Energy industries adoption of big data and AI
Embracing technology in energy management is something that cannot be ignored. The stream of data across grid structures and energy suppliers feed into efficiencies across the spectrum.
So, what is AI?
“Typically, AI systems demonstrate at least some of the following behaviours associated with human intelligence: planning, learning, reasoning, problem-solving, knowledge representation, perception, motion, and manipulation…” Nick Heath, ZDnet
AI technology is playing an essential role in managing power grids around the globe, ensuring electricity is readily available wherever it’s needed at any given time. Future demand for electricity will only rise with consumers increasingly buying integrated smart devices, able to continuously transmit and receive data via the Internet which includes the continued adoption of electric vehicles (EVs).
When considering the energy industry, AI relates to many elements from assisting pipeline companies identify leaks to the integration of wind, tidal, and solar energy with battery storage and traditional generators in power grids. AI (artificial intelligence), is harvesting and processing a mass of big data from exploration activities, storage and distribution and other operations that produce and deliver energy to the relative sector.
Energy Industry Director of AspenTech, Ron Beck said: “Everybody in the world is trying to improve efficiencies… AI becomes very critical for that.”
Larsh Johnson, CTO of Stem also commented on his company using its AI software to “determine when to charge the batteries and when to dispatch the battery power to the grid, depending on the price of electricity. When power is cheap, the system stores it in the batteries and releases it when prices go up.”
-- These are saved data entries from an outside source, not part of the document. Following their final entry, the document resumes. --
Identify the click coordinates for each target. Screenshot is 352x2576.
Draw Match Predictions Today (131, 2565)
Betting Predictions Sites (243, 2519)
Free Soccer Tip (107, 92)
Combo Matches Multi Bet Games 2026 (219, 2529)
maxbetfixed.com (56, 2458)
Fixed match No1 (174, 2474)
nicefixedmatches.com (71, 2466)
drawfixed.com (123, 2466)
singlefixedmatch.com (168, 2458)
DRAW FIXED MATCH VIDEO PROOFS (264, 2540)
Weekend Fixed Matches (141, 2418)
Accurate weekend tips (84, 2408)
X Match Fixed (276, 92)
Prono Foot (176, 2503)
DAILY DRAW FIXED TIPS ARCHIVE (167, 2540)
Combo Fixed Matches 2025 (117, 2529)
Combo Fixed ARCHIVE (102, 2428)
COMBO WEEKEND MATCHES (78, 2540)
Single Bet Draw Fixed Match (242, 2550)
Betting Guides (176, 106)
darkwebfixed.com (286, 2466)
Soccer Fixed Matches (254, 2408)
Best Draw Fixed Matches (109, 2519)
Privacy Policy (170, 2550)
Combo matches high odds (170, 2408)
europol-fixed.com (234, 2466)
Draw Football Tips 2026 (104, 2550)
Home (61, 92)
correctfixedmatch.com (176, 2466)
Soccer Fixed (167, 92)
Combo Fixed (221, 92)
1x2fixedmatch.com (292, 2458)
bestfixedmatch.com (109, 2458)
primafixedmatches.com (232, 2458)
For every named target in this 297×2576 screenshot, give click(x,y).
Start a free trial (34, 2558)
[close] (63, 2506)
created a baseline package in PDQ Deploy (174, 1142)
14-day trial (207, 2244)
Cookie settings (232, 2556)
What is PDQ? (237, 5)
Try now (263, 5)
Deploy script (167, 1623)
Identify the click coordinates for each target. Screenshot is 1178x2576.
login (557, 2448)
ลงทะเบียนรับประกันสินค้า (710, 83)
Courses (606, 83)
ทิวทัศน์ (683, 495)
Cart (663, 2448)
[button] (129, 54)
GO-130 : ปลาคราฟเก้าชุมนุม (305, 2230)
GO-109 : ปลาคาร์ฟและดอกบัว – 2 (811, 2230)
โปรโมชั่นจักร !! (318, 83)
The energy industry has been seen as a slow adopter to AI but that’s partly due to a cautious approach surrounding cyber-security threats. With a critical backbone infrastructure, all possible measures must be considered before commencing and sending sensitive information whether it be from a power transmission cable in an energy grid to control panel sensors or drone monitorisation.
CEO and President of Kinsmen Group, Brian Sallade said: “The energy industry’s adoption of AI is still in its earliest days, but it is already proving its potential to make the industry cleaner, more efficient and more profitable.”
“There’s just no human being who can evaluate the amount of data we have… Without AI, you’re going to produce data that’s going to be dead data, black data, because you don’t have the resources to do anything with it to turn it into value.”
Amongst the multiple uses attributed to AI some are using the data to monitor their carbon footprint and carbon capture, by ensuring that the carbon dioxide a plant injects into the ground stays in the ground. Automation, AI-enabled drones, and other robots are a part of the mix, just as we’ve seen in sectors like mining and farming, this is where tasks like continuous inspections of pipelines to identify methane leaks, monitoring for damage/corrosion or even security breaches can be looked at.
General Manager of Data Science at Shell, Daniel Jeavons said: “Artificial intelligence represents the next step in the coming digital transition, building on earlier technologies developed by the energy industry, such as smart sensors used to detect leaks along miles of pipelines. These sensors produce the vast amounts of data that can be scooped up and processed with AI.”
AI in energy industries also lends to predictive service and maintenance. Through virtual models or digital twins, it allows continuation of services without disruption, beyond this remote monitoring systems can also play a similar role by looking at performance of assets including backup systems like UPS systems and generators. Such sensors and intelligence could be used to forewarn companies on the pressure placed on the grid, managing blackouts just like China did earlier in the year, ensuring continuity of power in the manufacturing province of Guangdong despite the extreme heat.